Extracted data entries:

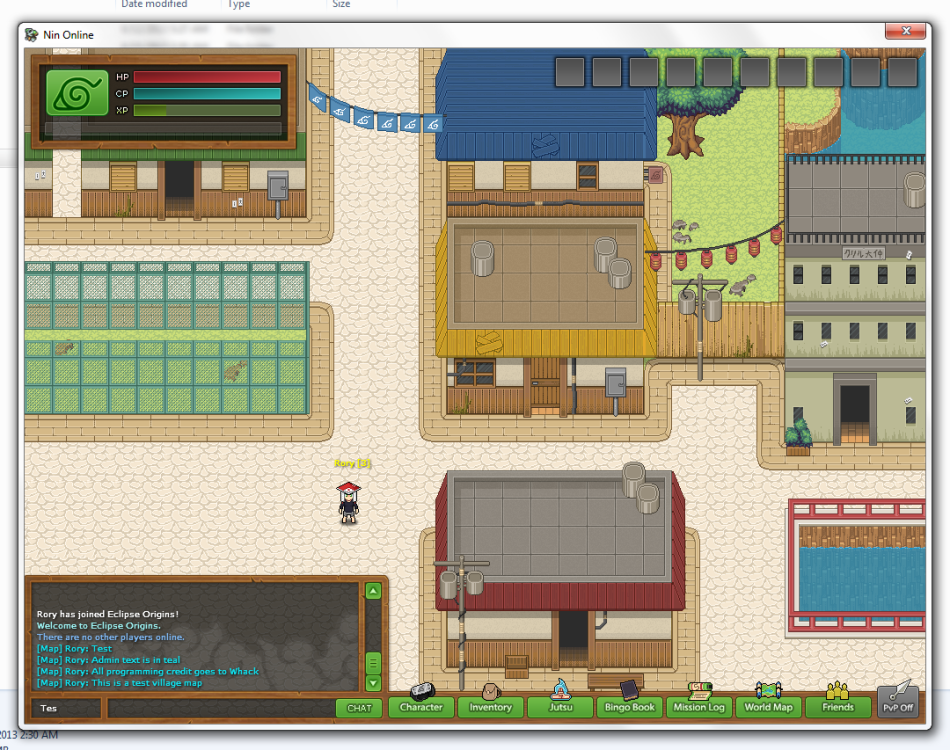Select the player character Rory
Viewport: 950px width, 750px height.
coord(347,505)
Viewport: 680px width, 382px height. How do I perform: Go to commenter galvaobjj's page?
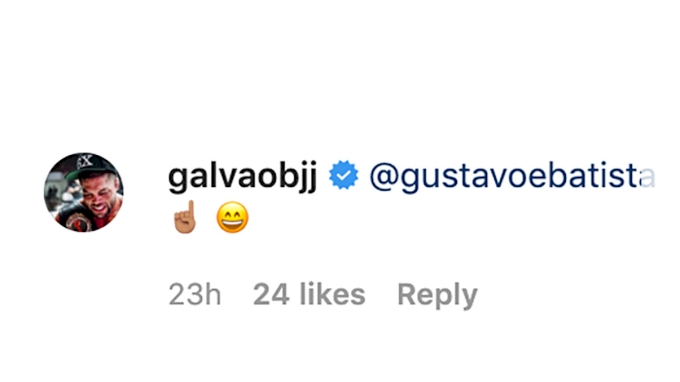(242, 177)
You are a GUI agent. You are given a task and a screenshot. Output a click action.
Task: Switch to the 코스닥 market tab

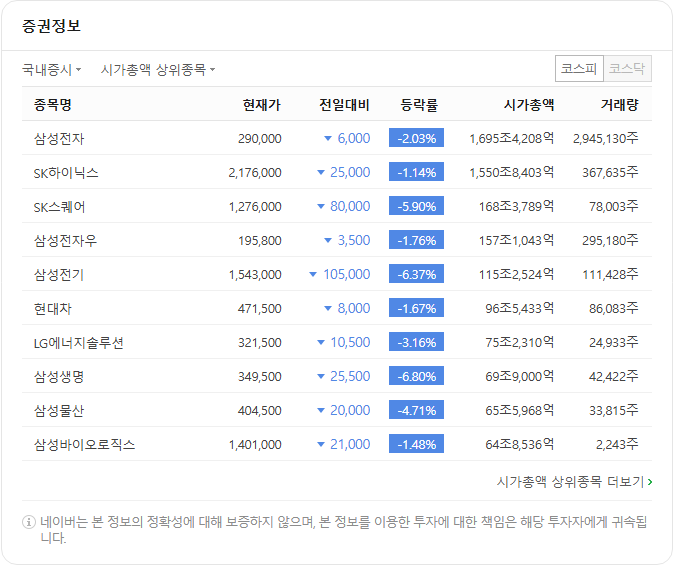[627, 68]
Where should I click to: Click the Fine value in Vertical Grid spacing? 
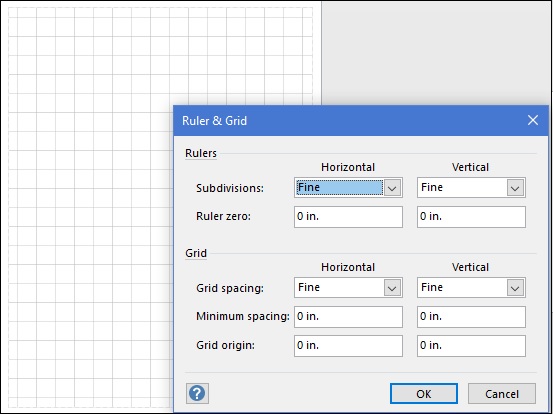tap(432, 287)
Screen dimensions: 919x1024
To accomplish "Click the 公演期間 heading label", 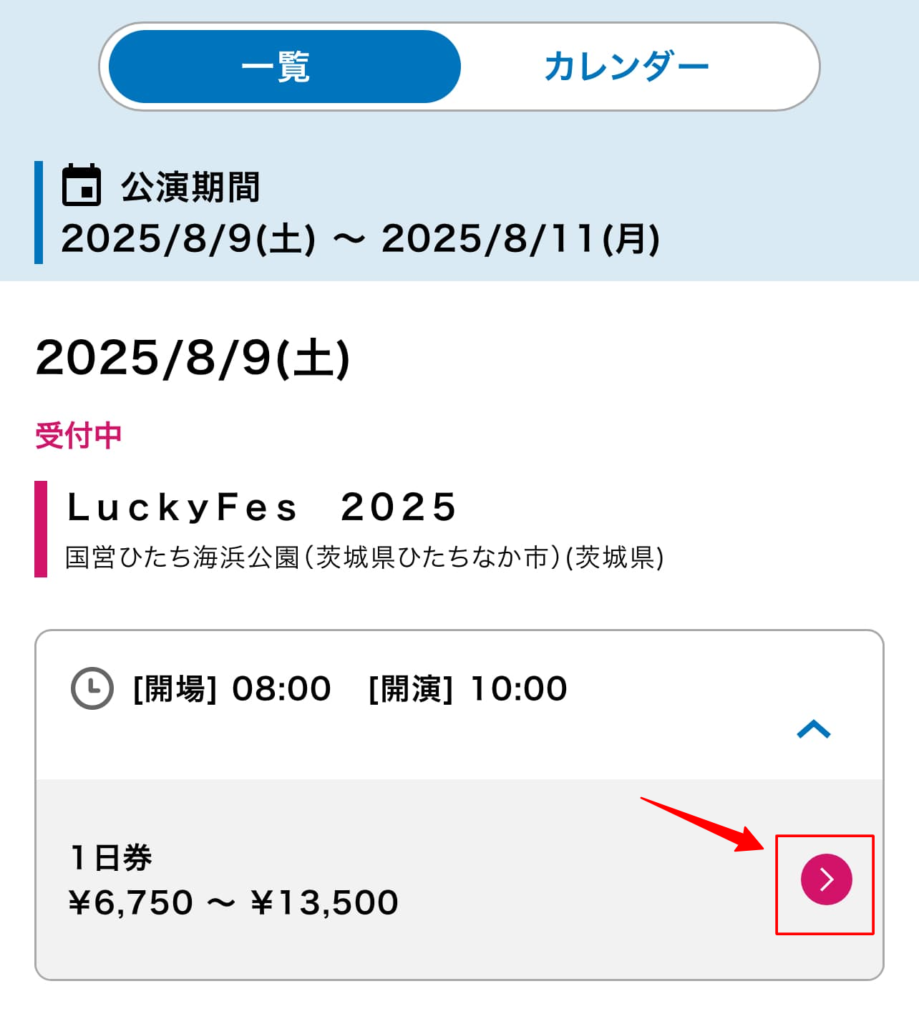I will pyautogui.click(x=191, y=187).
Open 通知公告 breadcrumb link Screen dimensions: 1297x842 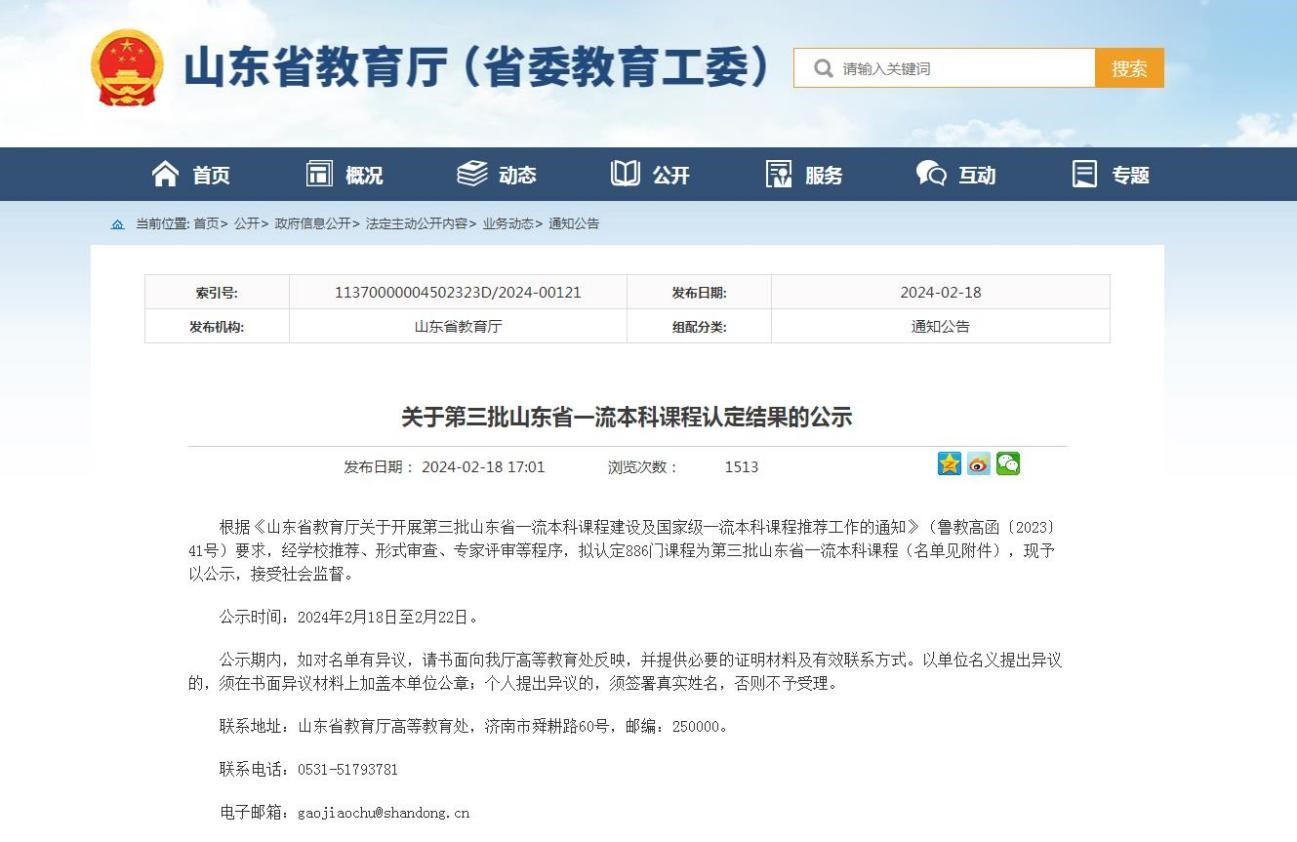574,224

● What is expected: Using the records above, return verbatim only the part that opens with the line containing "You are a GUI" and closes with the line containing "Screen dimensions: 919x1024"; pictures stay out.

● The completed task:
You are a GUI agent. You are given a task and a screenshot. Output a click action.
Task: Switch to the 코스닥 market tab

[627, 68]
Where should I click to: Click the Fine value in Vertical Grid spacing? 
tap(432, 287)
Screen dimensions: 919x1024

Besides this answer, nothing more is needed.